[Saved data entries]

########################################

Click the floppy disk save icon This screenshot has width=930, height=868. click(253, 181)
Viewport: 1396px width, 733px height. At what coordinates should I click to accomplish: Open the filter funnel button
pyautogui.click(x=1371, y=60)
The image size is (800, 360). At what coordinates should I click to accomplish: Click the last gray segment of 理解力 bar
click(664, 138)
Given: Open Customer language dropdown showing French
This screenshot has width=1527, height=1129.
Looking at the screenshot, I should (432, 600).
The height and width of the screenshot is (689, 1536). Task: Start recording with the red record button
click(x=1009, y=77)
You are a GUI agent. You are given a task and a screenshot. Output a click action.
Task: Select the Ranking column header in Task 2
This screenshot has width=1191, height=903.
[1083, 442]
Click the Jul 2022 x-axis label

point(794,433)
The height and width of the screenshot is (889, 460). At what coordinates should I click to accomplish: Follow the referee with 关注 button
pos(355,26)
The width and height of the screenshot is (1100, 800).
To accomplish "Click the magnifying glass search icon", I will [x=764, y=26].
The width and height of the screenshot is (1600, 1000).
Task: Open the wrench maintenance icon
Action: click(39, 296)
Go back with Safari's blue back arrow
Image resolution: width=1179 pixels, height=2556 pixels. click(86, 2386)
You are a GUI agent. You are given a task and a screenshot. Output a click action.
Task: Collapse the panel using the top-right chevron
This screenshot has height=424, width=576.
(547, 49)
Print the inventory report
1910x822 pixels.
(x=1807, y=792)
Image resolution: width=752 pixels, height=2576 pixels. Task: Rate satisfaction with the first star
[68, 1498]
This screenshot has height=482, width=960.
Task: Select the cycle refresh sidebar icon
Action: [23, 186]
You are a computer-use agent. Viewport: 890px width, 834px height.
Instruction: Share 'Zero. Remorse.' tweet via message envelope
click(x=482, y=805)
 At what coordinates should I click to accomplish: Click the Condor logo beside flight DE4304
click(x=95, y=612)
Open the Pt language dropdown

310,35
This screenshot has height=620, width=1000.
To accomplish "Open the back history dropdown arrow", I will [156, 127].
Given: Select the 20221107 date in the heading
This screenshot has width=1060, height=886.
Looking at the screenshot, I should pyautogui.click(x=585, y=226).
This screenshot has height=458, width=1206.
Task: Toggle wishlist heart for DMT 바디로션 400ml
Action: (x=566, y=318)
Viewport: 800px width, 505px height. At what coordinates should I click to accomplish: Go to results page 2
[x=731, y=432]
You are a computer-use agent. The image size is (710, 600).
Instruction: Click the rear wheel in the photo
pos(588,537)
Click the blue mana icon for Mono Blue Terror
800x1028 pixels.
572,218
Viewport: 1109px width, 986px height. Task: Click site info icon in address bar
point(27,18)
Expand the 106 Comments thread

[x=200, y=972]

########################################

### Brief:
Read the lines above. Gather those in which the string "agent" is found.

### Result for this task:
You are a GUI agent. You are given a task and a screenshot. Output a click action.
You are a GUI agent. You are given a task and a screenshot. Output a click action.
You are a computer-use agent. Viewport: 890px width, 834px height.
You are a computer-use agent. The image size is (710, 600).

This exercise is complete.